Age Matters: Analyzing Age-Related Discussions in App Reviews
- URL: http://arxiv.org/abs/2601.21605v1
- Date: Thu, 29 Jan 2026 12:11:58 GMT
- Title: Age Matters: Analyzing Age-Related Discussions in App Reviews
- Authors: Shashiwadana Nirmania, Garima Sharma, Hourieh Khalajzadeh, Mojtaba Shahin,
- Abstract summary: This study explores age discussions in app reviews to gain insights into how mobile apps should cater to users across different age groups.<n>We manually curated a dataset of 4,163 app reviews from the Google Play Store and identified 1,429 age-related reviews and 2,734 non-age-related reviews.

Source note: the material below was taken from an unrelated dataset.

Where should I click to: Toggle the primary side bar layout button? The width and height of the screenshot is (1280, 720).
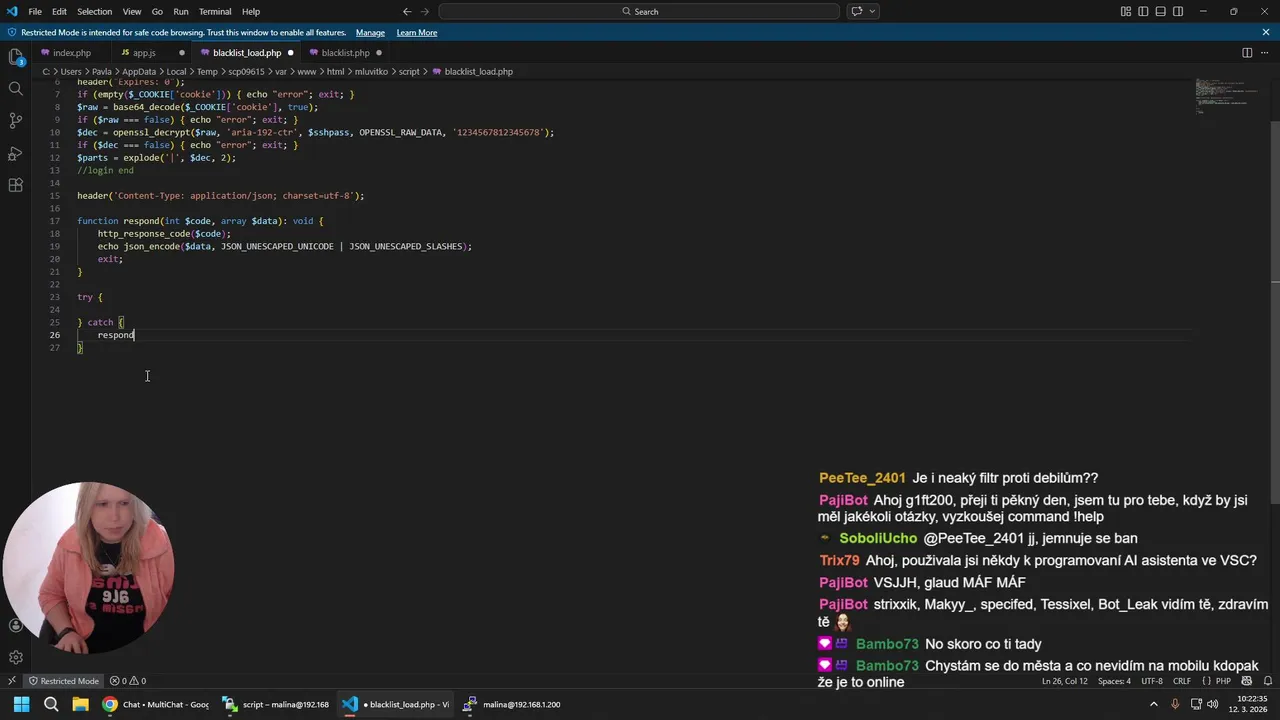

- Score: 4.504610963853029
- License: http://creativecommons.org/licenses/by/4.0/
- Abstract: In recent years, mobile applications have become indispensable tools for managing various aspects of life. From enhancing productivity to providing personalized entertainment, mobile apps have revolutionized people's daily routines. Despite this rapid growth and popularity, gaps remain in how these apps address the needs of users from different age groups. Users of varying ages face distinct challenges when interacting with mobile apps, from younger users dealing with inappropriate content to older users having difficulty with usability due to age-related vision and cognition impairments. Although there have been initiatives to create age-inclusive apps, a limited understanding of user perspectives on age-related issues may hinder developers from recognizing specific challenges and implementing effective solutions. In this study, we explore age discussions in app reviews to gain insights into how mobile apps should cater to users across different age groups.We manually curated a dataset of 4,163 app reviews from the Google Play Store and identified 1,429 age-related reviews and 2,734 non-age-related reviews. We employed eight machine learning, deep learning, and large language models to automatically detect age discussions, with RoBERTa performing the best, achieving a precision of 92.46%. Additionally, a qualitative analysis of the 1,429 age-related reviews uncovers six dominant themes reflecting user concerns.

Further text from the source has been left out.